What to work on:
1/ From the bufmgr.c commit, set down the part from "it wants to" to "md.c, especially mdblindwrt.".
2/ Turn the commit message in the bufmgr.c commit that begins "ReleaseRelationBuffers() failed to check" into a short bulleted list that keeps its main facts.
3/ Extend the bufmgr.c commit from where it stops.

Excerpted text:
______________________________

ReleaseRelationBuffers() failed to check for I/O in progress on a buffer

it wants to release. This leads to a race condition: does the backend that's trying to flush the buffer do so before the one that's deleting the relation does so? Usually no problem, I expect, but on occasion this could lead to hard-to-reproduce complaints from md.c, especially mdblindwrt.
1999-11-22 01:19:42 +00:00 · 1999-11-22 01:19:42 +00:00 · 6b5d8e14b4
parent 610dfa6d55
commit 6b5d8e14b4
1 changed files with 56 additions and 22 deletions
--- a/src/backend/storage/buffer/bufmgr.c
+++ b/src/backend/storage/buffer/bufmgr.c
@ -7,7 +7,7 @@
 *
 *
 * IDENTIFICATION
- *	  $Header: /cvsroot/pgsql/src/backend/storage/buffer/bufmgr.c,v 1.66 1999/11/16 04:13:56 momjian Exp $
+ *	  $Header: /cvsroot/pgsql/src/backend/storage/buffer/bufmgr.c,v 1.67 1999/11/22 01:19:42 tgl Exp $
 *
 *-------------------------------------------------------------------------
 */
@ -1056,8 +1056,13 @@ BufferSync()


 /*
- * WaitIO -- Block until the IO_IN_PROGRESS flag on 'buf'
- *		is cleared.  Because IO_IN_PROGRESS conflicts are
+ * WaitIO -- Block until the IO_IN_PROGRESS flag on 'buf' is cleared.
+ *
+ * Should be entered with buffer manager spinlock held; releases it before
+ * waiting and re-acquires it afterwards.
+ *
+ * OLD NOTES:
+ *		Because IO_IN_PROGRESS conflicts are
 *		expected to be rare, there is only one BufferIO
 *		lock in the entire system.	All processes block
 *		on this semaphore when they try to use a buffer
@ -1069,15 +1074,13 @@ BufferSync()
 *		is simple, but efficient enough if WaitIO is
 *		rarely called by multiple processes simultaneously.
 *
- *	ProcSleep atomically releases the spinlock and goes to
- *		sleep.
- *
- *	Note: there is an easy fix if the queue becomes long.
- *		save the id of the buffer we are waiting for in
- *		the queue structure.  That way signal can figure
- *		out which proc to wake up.

______________________________

Data lines:
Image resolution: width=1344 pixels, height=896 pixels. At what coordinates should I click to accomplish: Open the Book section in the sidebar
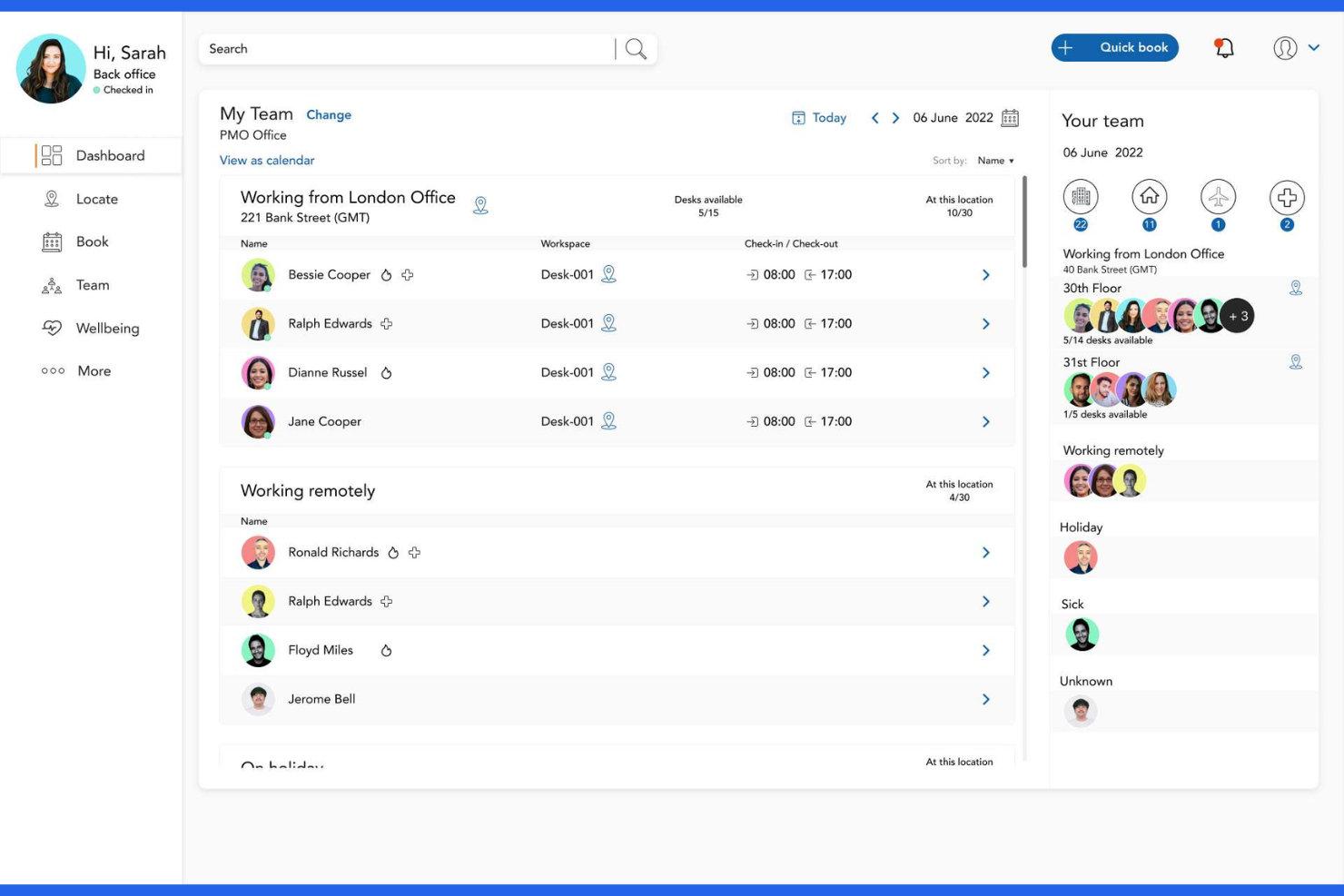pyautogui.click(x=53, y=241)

______________________________

Response list:
1/
it wants to release. This leads to a race condition: does the backend that's trying to flush the buffer do so before the one that's deleting the relation does so? Usually no problem, I expect, but on occasion this could lead to hard-to-reproduce complaints from md.c, especially mdblindwrt.

2/
- ReleaseRelationBuffers() did not check for I/O in progress on a buffer it was about to release.
- This caused a race condition: would the backend flushing the buffer finish before the backend deleting the relation?
- It was usually harmless, but it could occasionally produce hard-to-reproduce complaints from md.c, especially mdblindwrt.

3/
+ * NEW NOTES:
+ *		The above is true only on machines without test-and-set
+ *		semaphores (which we hope are few, these days).  On better
+ *		hardware, each buffer has a spinlock that we can wait on.
 */
 #ifdef HAS_TEST_AND_SET
+
 static void
 WaitIO(BufferDesc *buf, SPINLOCK spinlock)
 {
@ -1087,7 +1090,8 @@ WaitIO(BufferDesc *buf, SPINLOCK spinlock)
 	SpinAcquire(spinlock);
 }

-#else							/* HAS_TEST_AND_SET */
+#else							/* !HAS_TEST_AND_SET */
+
 IpcSemaphoreId WaitIOSemId;
 IpcSemaphoreId WaitCLSemId;

@ -1387,7 +1391,11 @@ RelationGetNumberOfBlocks(Relation relation)
 *
 *		this function unmarks all the dirty pages of a relation
 *		in the buffer pool so that at the end of transaction
- *		these pages will not be flushed.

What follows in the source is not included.